## PROVIDED MATERIAL
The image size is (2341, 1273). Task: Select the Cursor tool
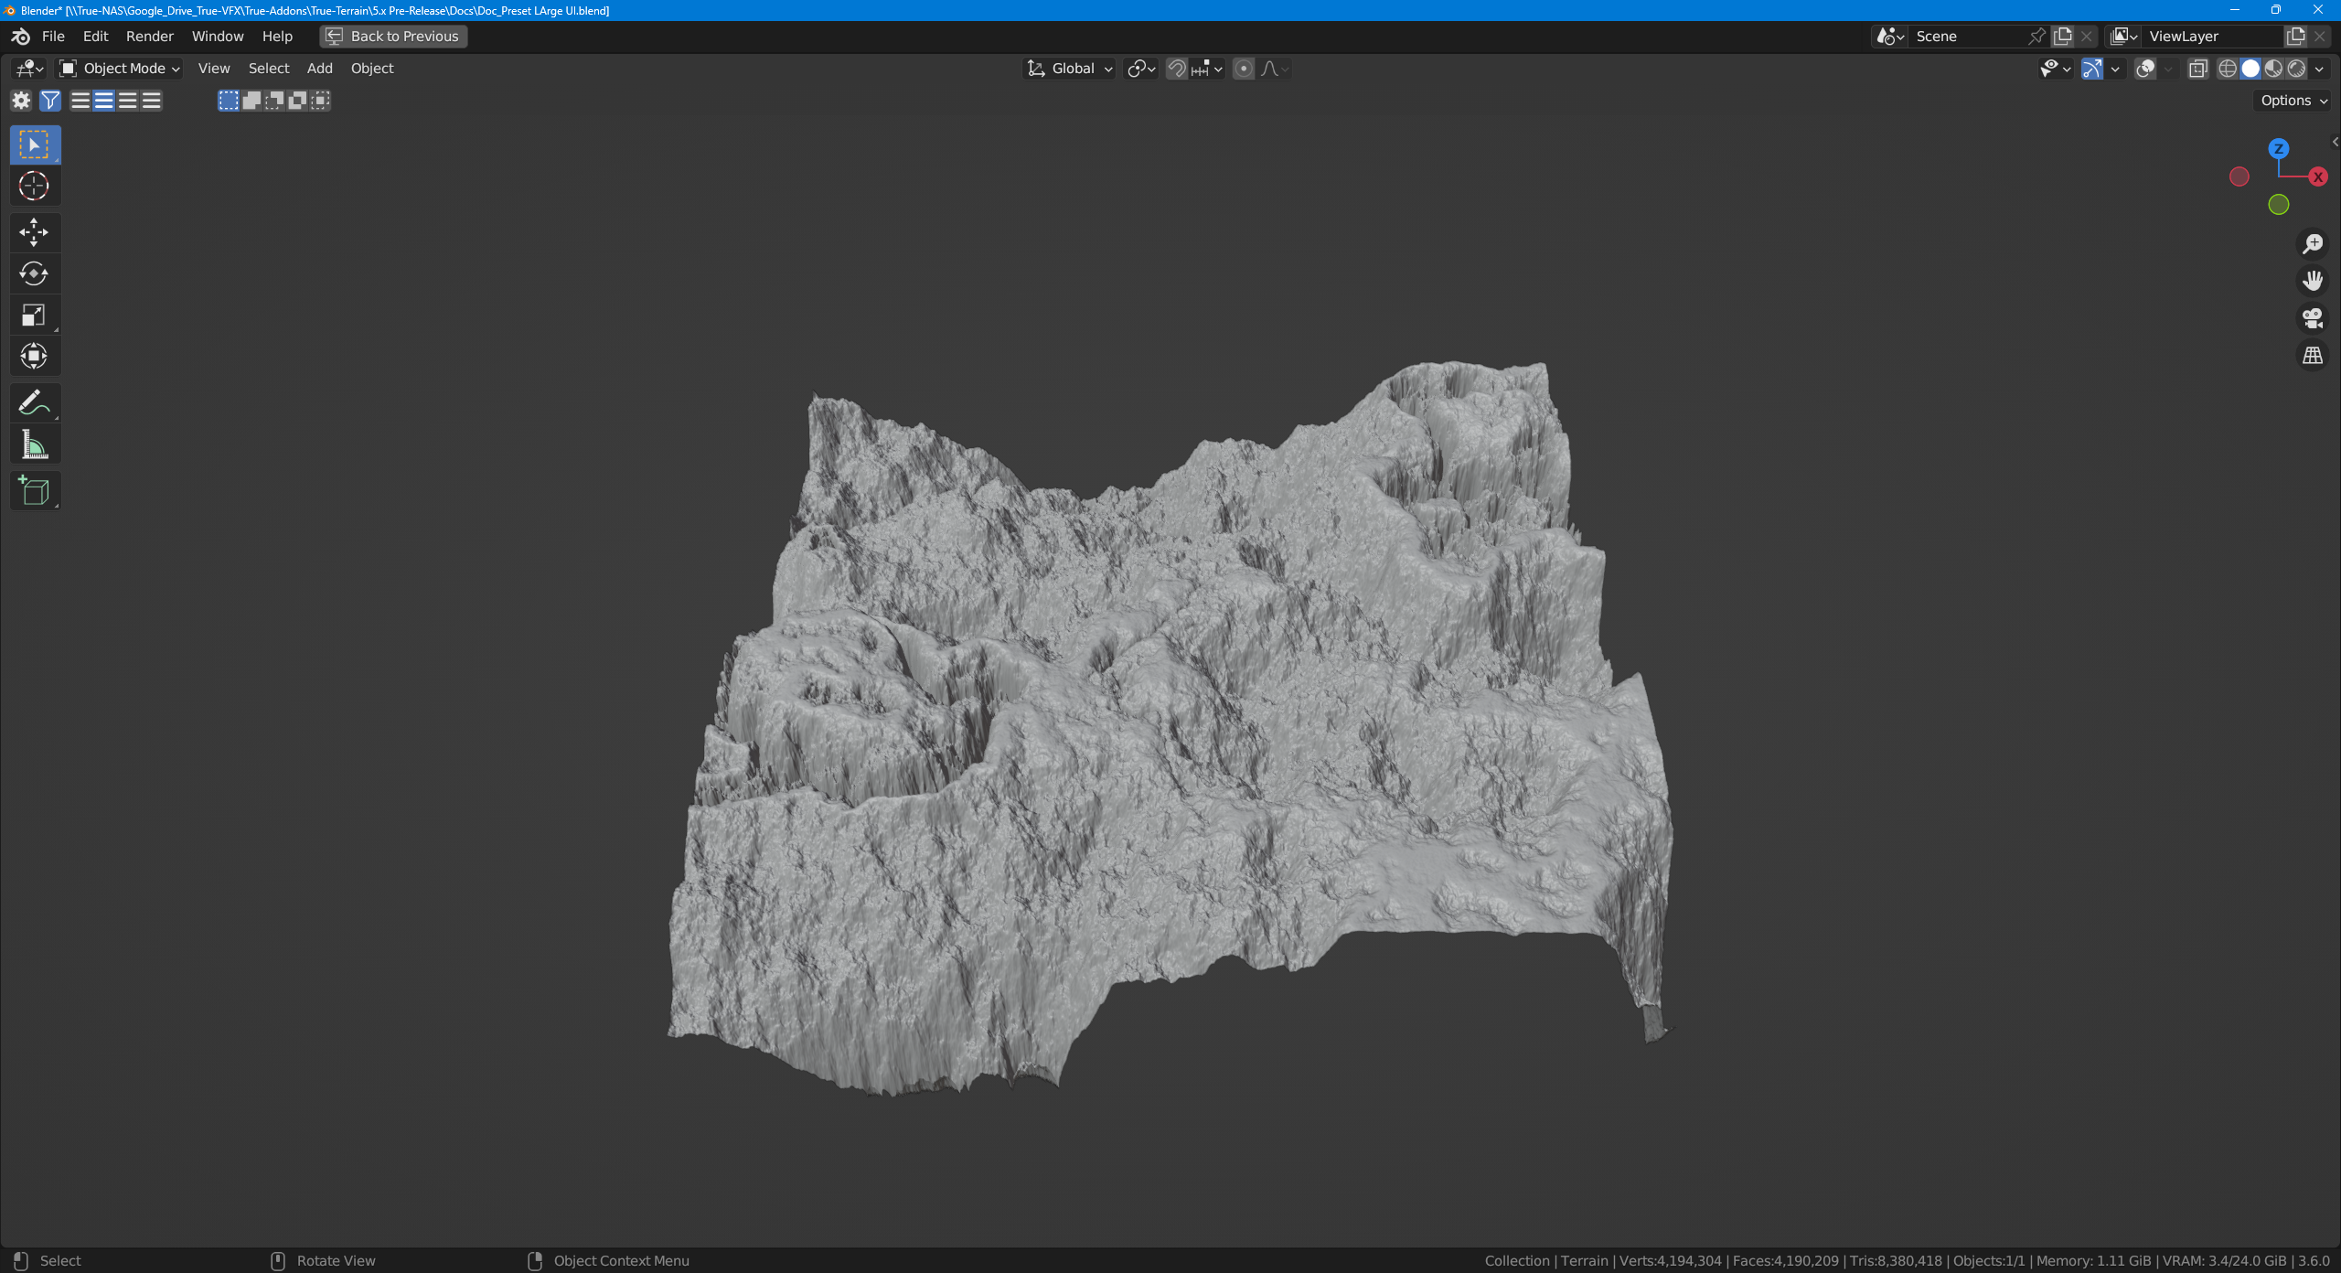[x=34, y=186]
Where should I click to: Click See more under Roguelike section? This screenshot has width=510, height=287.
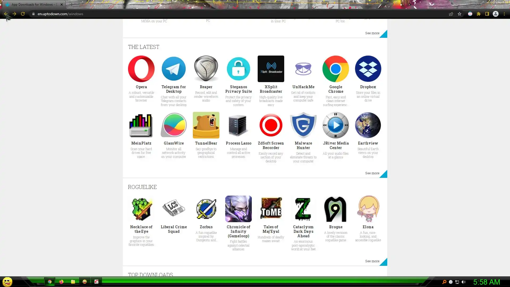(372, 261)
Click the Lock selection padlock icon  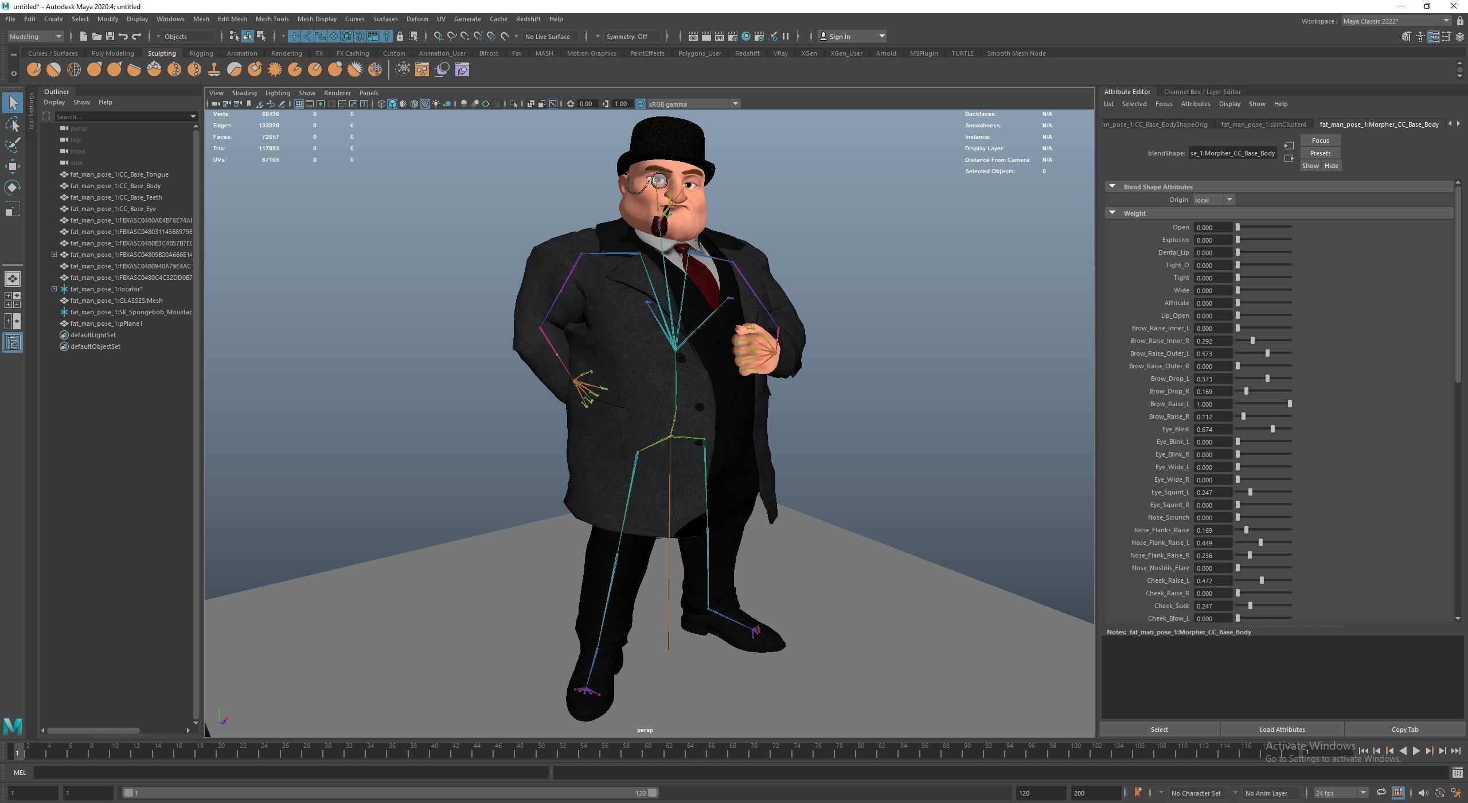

## WHAT IS REQUIRED
Please copy the data above exactly; the pictures do not belong in the copy.

## TASK ANSWER
The image size is (2341, 1273). Task: Select the Cursor tool
[x=34, y=186]
Where should I click to: Click See more under Roguelike section? This screenshot has width=510, height=287.
(372, 261)
Click the Lock selection padlock icon  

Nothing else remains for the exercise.